DEAN, Warren. A botânica e a política imperial: introdução e adaptação de plantas no Brasil colonial e imperial. São Paulo: IEA/USP, 1992 (Série História das Ideologias e Mentalidades, Coleção Documentos, vol. 1);

FATUMBI, Pierre Verger. Ewé: o uso das plantas na sociedade iorubá. São Paulo: Companhia das Letras, 1995;

FRAGOSO, J. Discurso de las cosas aromáticas, árboles y frutales, y de otras muchas medicinas simples que se traen de la India Oriental, y que sirven al uso de la medicina. Madri: Francisco Sánchez, 1572;

LÉRY, Jean de. Viagem à terra do Brasil. Belo Horizonte/São Paulo: Itatiaia/EDUSP, 1980;

SANTOS, Fernando Santiago dos. A Botânica no livro didático do Ensino Médio: apenas memorização de nomes?. In: SILVA, Cibelle Cestino (Org.). Estudos de História e Filosofia das Ciências: subsídios para aplicação no Ensino. 1 ed. São Paulo: Editora Livraria da Física, 2006.

SOUSA, J. S. de. Tratado descritivo do Brasil em 1587. Belo Horizonte/Rio de Janeiro: Editora Itatiaia, 2001 (Coleção Reconquista do Brasil, 2ª série, v. 221);

THOMAS, Keith. O homem e o mundo natural: mudanças de atitude em relação às plantas e aos animais (1500-1800). São Paulo: Companhia das Letras, 1988.

(3) A região Sudeste foi a única considerada neste artigo por ser o local de nascimento e habitação do autor, que não ousaria falar da culinária de outras partes deste imenso país.

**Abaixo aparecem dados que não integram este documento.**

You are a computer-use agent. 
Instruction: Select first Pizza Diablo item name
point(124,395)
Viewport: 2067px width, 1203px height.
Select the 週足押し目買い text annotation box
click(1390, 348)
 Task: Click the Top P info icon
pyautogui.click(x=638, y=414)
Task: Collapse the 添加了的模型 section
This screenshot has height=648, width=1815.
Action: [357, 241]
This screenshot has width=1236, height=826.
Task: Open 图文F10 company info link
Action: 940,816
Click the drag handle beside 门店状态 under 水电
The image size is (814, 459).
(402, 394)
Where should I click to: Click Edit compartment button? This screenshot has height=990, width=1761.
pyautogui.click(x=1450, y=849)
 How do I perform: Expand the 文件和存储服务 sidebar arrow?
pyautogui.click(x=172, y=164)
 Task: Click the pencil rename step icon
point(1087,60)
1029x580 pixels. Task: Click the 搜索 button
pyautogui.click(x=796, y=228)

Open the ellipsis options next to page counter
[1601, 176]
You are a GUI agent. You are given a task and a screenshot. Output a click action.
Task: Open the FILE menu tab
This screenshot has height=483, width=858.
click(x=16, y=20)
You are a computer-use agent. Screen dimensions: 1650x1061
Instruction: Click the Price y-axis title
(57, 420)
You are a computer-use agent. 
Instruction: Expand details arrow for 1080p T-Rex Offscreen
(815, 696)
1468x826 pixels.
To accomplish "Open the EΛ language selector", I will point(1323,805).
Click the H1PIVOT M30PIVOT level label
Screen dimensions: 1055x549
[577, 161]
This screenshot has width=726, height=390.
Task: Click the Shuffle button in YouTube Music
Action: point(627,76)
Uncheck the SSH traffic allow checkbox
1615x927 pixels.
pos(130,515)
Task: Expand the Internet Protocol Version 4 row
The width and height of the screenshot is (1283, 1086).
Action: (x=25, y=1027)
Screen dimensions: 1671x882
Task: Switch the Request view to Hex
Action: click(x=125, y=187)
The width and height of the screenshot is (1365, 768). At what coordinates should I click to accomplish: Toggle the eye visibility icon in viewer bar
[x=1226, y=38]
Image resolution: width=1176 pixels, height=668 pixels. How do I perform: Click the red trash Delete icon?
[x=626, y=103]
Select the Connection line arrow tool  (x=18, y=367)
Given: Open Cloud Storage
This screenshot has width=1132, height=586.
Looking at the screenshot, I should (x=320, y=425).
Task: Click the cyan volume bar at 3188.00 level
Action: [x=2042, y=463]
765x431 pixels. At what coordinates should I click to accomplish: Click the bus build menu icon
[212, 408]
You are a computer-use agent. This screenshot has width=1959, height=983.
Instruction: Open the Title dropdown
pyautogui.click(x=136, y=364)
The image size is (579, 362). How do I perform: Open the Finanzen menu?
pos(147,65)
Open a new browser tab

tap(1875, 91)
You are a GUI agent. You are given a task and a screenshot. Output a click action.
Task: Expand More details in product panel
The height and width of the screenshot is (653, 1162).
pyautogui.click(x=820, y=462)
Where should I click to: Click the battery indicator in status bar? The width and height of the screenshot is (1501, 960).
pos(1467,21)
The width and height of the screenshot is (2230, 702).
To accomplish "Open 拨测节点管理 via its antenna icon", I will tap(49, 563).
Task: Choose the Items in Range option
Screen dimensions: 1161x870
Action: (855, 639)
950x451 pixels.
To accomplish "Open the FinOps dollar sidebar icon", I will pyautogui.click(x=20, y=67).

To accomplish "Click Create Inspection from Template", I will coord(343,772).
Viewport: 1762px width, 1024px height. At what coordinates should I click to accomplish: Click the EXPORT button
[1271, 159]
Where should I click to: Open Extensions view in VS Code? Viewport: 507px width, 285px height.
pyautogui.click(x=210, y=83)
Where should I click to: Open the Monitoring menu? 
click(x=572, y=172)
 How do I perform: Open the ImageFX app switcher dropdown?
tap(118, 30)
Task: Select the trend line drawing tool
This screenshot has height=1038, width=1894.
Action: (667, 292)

(4) Em Botânica, a palavra espontânea designa plantas que, adaptadas a um ambiente propício e em clima favorável, conseguem desenvolver-se e crescer de forma natural, embora estas plantas possam ser exóticas (ou seja, não-nativas do local).

(5) Este é um prato alemão à base de joelho de porco, normalmente acompanhado de purê de batatas ou grão de bico.